In times past, earning six per cent on a ’no risk’ term deposit with inflation at three per cent was an easy decision – or non-decision – for many not-for-profit Boards. In such an investment context, there was little need to test the boundaries of risk in striving for long-term organisational goals.
At best, such a mindset has led to suboptimal outcomes across the not-for-profit sector. At worst, it has bred complacency around the boardroom table, with organisations operating with a false sense of ‘revenue generation’ security. Now, however, with interest rates remaining low and financial markets uncertain, decision-makers have been shaken to attention.
No-one can predict the future or anticipate how markets will respond to surprise events. The trick is to focus on what you can control to secure the financial future of your not-for-profit. While markets are forever changing, one thing we know for sure is that interest income that was once easy to find with virtually no risk is now gone and a new normal has arrived.
With this in mind, when not-for-profits review their investment strategies, there are three areas of control to consider:
- Diversification
- Responsible investing
- Spending policy
Diversify against volatility
Internationally, not-for-profits have been operating in this low-income environment for longer than we have in Australia. There’s much to be learned about what has worked in endowment building overseas, but one key learning is the need for greater diversification in investments and use of alternative assets.
The traditional model of weighting heavily to Australian equities needs closer examination given the lack of sector diversification within the ASX and the subsequent volatility and risk that it exposes.
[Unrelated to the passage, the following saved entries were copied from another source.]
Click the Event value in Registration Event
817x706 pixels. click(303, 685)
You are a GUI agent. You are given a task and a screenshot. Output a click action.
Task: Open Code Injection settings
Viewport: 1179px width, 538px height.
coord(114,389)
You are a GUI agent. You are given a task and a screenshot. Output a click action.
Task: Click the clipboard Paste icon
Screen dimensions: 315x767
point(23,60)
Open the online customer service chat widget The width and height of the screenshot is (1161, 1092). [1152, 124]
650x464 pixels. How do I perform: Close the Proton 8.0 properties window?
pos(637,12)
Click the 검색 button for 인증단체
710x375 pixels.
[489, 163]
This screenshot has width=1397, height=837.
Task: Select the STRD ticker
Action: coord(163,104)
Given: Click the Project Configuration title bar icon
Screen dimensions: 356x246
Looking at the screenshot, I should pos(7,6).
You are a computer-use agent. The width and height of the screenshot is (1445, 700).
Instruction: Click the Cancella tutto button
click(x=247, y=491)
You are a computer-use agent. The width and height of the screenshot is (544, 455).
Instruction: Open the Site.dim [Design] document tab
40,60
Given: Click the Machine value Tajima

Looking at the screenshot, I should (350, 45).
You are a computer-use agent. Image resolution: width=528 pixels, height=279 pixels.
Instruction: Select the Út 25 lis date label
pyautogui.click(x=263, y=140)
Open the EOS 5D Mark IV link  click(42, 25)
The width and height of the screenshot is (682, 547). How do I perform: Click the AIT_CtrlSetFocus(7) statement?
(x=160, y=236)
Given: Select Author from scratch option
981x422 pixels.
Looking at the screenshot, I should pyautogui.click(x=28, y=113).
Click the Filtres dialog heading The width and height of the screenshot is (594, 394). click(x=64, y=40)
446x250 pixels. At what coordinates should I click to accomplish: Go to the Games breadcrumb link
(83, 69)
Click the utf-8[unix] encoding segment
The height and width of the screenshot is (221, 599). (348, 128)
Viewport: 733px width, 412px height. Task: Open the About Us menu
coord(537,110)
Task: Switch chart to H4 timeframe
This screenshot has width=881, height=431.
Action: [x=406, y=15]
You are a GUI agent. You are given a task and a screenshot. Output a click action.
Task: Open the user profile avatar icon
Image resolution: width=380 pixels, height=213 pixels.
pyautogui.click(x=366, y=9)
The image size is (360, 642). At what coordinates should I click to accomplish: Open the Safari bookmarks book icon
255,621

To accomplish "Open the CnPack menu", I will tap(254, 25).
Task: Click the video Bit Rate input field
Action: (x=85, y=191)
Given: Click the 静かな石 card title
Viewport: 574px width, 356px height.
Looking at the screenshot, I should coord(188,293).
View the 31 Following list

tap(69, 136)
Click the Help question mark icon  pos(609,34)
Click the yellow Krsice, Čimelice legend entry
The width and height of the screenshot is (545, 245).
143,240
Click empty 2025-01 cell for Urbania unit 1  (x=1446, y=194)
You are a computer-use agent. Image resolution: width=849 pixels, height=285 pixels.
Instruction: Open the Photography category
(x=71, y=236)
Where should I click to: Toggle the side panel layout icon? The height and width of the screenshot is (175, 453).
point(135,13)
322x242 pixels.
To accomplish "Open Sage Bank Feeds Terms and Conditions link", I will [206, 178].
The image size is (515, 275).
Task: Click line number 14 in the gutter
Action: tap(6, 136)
It’s important to review your portfolio with a fine-tooth comb for true diversification. This is something we advise our not-for-profit clients on every day – diversifying across traditional assets and going further to consider alternative asset classes. These alternative investments fall outside traditional share and bond markets and their performance is largely determined by different factors.
Recognising responsible returns
Protective strategies like diversification are crucial in volatile investment markets. But the expectations placed on not-for-profit organisations extend beyond the financial, as more stakeholders place emphasis on responsible investing.
Not-for-profit boards are conscious of aligning their investment strategy to their mission and the expectations of stakeholders and communities. This isn’t limited to the balance of risk and return, but a commitment to ethical and responsible investing is a strong consideration.
Socially responsible investing is a broad and evolving investment strategy. Its origins were in screening out companies in controversial industries like tobacco or gambling. From there it extended to positive screening for companies with a commitment to social and environmental issues. Now it encapsulates new areas like impact investing that can involve investment in community projects or financing businesses with a clear social purpose.
Not-for-profit boards can use their mission statements to frame the investment restrictions placed on their portfolio. While this may address ethical considerations, the level of restriction may limit the range of potential investments, which concentrates risk and may be reflected in lower returns. It’s a delicate balance. There are numerous, interrelated elements to consider when creating a portfolio tailored to the individual requirements of a not-for-profit.
Setting spending policies
As well as determining the diversification and social framework of investments, not-for-profits can develop policies to control how capital and returns are spent, particularly in cases where an endowment is established. Spending policies should balance the provision of funds to current operational requirements whilst ensuring sufficient funds are left to sustainably fund future needs.
There are a number of ways to structure spending – meet the mission, spend income only, spend a portion of the capital base or create a hybrid solution. Boards need to balance predictable income – government grants – with less predictable revenue in the form of donations and bequests. The expense of running the funds and the variation of returns during investment cycles are other key factors for consideration.
Bringing it all together
Despite the market noise and unpredictable reactions to big events, not-for-profits still have control of their investment strategy and spending policy. The trick is bringing all of the elements together cohesively, given their interdependencies, to secure a financial future.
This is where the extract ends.